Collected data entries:
▽
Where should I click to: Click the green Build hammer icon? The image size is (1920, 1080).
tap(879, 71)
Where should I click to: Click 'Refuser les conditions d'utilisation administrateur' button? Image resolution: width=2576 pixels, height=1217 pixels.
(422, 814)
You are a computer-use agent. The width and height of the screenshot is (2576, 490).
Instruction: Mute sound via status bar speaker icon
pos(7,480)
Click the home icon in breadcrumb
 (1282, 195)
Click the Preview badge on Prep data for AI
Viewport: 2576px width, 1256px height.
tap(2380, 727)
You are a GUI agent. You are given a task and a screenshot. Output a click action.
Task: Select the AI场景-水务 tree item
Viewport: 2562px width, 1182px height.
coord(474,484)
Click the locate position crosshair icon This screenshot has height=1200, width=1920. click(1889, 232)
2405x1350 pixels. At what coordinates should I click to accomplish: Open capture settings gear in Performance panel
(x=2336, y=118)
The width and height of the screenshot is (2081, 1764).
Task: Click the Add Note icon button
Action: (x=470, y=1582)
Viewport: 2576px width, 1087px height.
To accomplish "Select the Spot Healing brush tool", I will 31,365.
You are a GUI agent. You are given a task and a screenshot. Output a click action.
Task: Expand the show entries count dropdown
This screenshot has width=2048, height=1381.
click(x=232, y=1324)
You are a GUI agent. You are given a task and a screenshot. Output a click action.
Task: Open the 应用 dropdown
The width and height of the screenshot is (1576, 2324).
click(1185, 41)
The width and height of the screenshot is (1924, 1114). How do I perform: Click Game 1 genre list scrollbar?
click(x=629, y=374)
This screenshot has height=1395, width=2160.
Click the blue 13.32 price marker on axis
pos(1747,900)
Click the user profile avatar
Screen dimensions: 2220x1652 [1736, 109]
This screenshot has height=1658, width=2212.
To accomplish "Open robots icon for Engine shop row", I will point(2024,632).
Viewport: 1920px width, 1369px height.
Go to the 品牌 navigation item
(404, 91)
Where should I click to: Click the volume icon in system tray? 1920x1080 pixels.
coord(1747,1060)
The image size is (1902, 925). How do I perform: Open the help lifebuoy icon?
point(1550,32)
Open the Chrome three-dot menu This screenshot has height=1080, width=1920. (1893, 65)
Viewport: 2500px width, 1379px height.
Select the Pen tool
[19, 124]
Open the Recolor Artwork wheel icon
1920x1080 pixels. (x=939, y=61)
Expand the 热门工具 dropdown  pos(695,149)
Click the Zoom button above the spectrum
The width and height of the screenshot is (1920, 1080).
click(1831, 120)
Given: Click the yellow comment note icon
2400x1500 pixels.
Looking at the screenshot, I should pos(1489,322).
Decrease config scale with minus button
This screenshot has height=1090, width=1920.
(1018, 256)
△
PROBLEM TO SOLVE -> Across the entries, how many lines contain "will"? Reply with the number only.

COMPLETED TASK -> 2